Collection entries

************

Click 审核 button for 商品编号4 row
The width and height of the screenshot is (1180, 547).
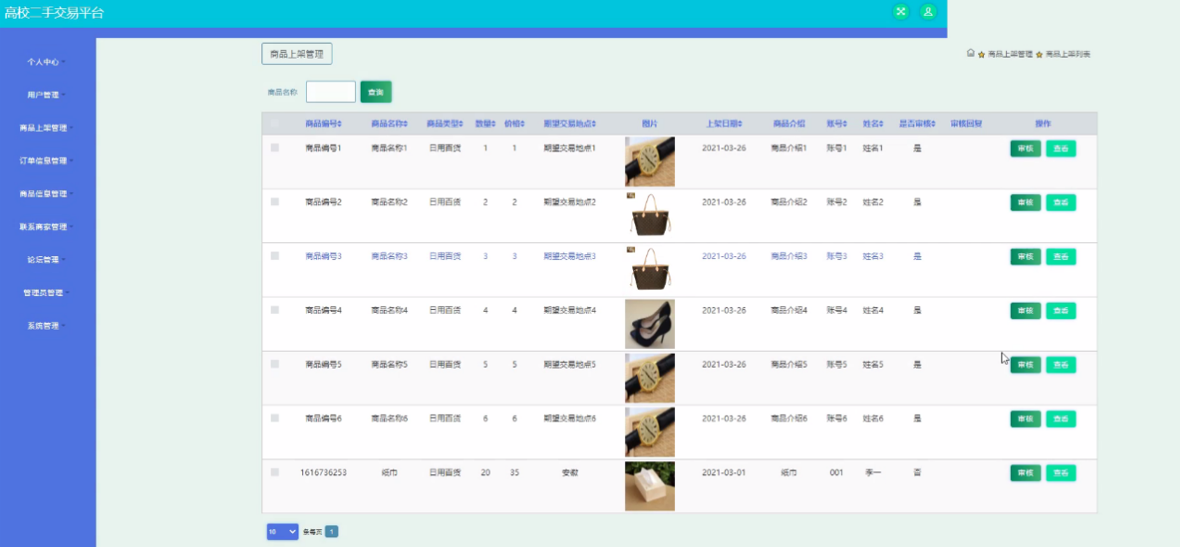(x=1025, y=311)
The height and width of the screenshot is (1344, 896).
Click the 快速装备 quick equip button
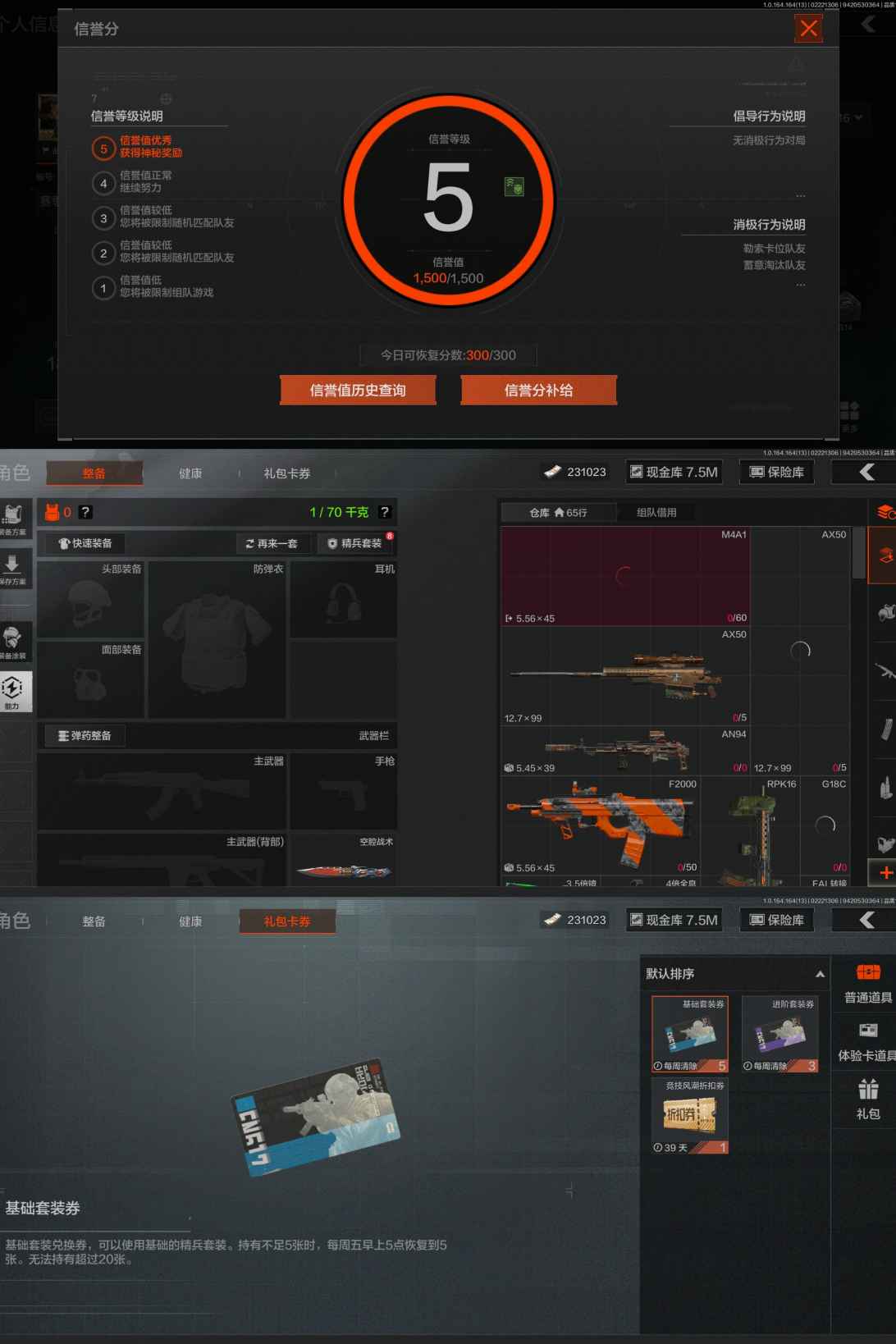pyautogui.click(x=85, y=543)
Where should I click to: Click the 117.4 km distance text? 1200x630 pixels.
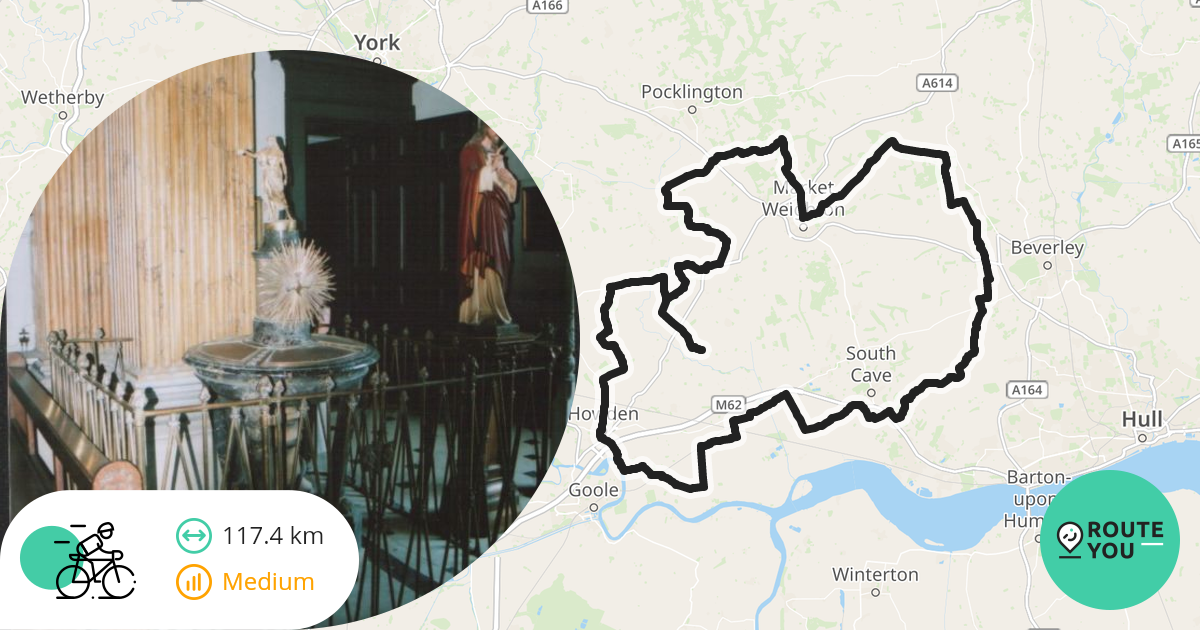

************

With the images left out, set down each record exactly as it appears.

Click 审核 button for 商品编号4 row
The width and height of the screenshot is (1180, 547).
(x=1025, y=311)
The height and width of the screenshot is (1344, 896).
Click the 快速装备 quick equip button
pyautogui.click(x=85, y=543)
Where should I click to: Click the 117.4 km distance text? 1200x630 pixels.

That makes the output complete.